Votre projet va bien au-delà d’un simple suivi psychologique. Quelles sont ses caractéristiques et sa méthode?

Depuis 2015, la CSSR – qui soutient des projets sanitaires en Palestine depuis 1984 – et Yes Theatre, son partenaire à Hébron (Cisjordanie), mettent en place un projet d’aide aux enfants ex-détenus avec une approche particulière: la dramathérapie. Cette approche consiste à utiliser des techniques théâtrales pour promouvoir la santé mentale et favoriser le développement personnel. Elle est souvent décrite comme une approche non-verbale qui permet de travailler parallèlement ou comme alternative à une thérapie verbale « classique ».

Les séances et ateliers de dramathérapie offrent des espaces qui permettent d’évoquer les pensées et les émotions et d’explorer les traumatismes passés ou présents (thérapie expressive). Les enfants, encadrés par des professionnels, créent et jouent des pièces de théâtre qui abordent la détention et ses impacts, ce qui permet au passage de sensibiliser la communauté. En effet, le rôle des parents, des proches, de l’école… est essentiel pour améliorer leur réintégration et bien-être psychosocial.

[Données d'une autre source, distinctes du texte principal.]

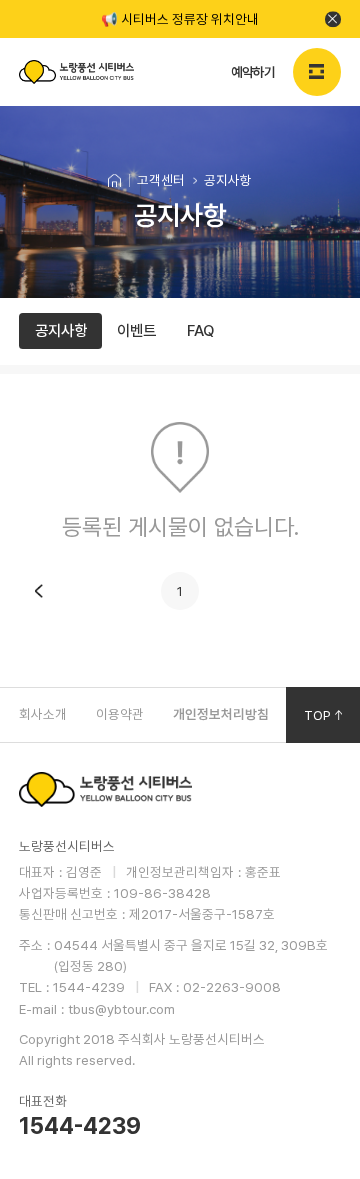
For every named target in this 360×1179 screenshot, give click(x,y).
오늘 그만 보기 (332, 19)
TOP (317, 715)
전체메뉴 (317, 72)
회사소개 (43, 714)
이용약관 (120, 714)
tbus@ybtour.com (121, 1009)
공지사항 (61, 331)
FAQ (200, 331)
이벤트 (136, 331)
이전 (38, 591)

Bien qu’on ne guérisse pas d’un traumatisme psychologique comme d’une maladie, les succès sont-ils notables?

Le projet a déjà un grand mérite: il permet à des enfants de redécouvrir le jeu, les rires, alors qu’ils en ont été privés! Plus spécifiquement, les premières évaluations ont montré une amélioration dans différents domaines, notamment dans l’acceptation des autres, la capacité de travail en équipe, le niveau de concentration, la coordination du corps et des mouvements, les capacités de langage et d’improvisation, etc. A titre personnel, je pense que le principal succès de ce projet est de voir ces enfants et adolescents s’entraider, développer une solidarité avec leurs pairs et un engagement, comme l’exprimait Hassan, l’un des bénéficiaires:

«Je suis prêt à affronter n’importe quelle situation et ai surmonté la crise. J’aiderai tous les enfants à être conscients de l’expérience de la détention et à savoir comment y faire face. Je me battrai pour construire une famille dans le futur.»

C’est précisément ce genre de dynamique que la Centrale Sanitaire Suisse Romande recherche à promouvoir… depuis 80 ans!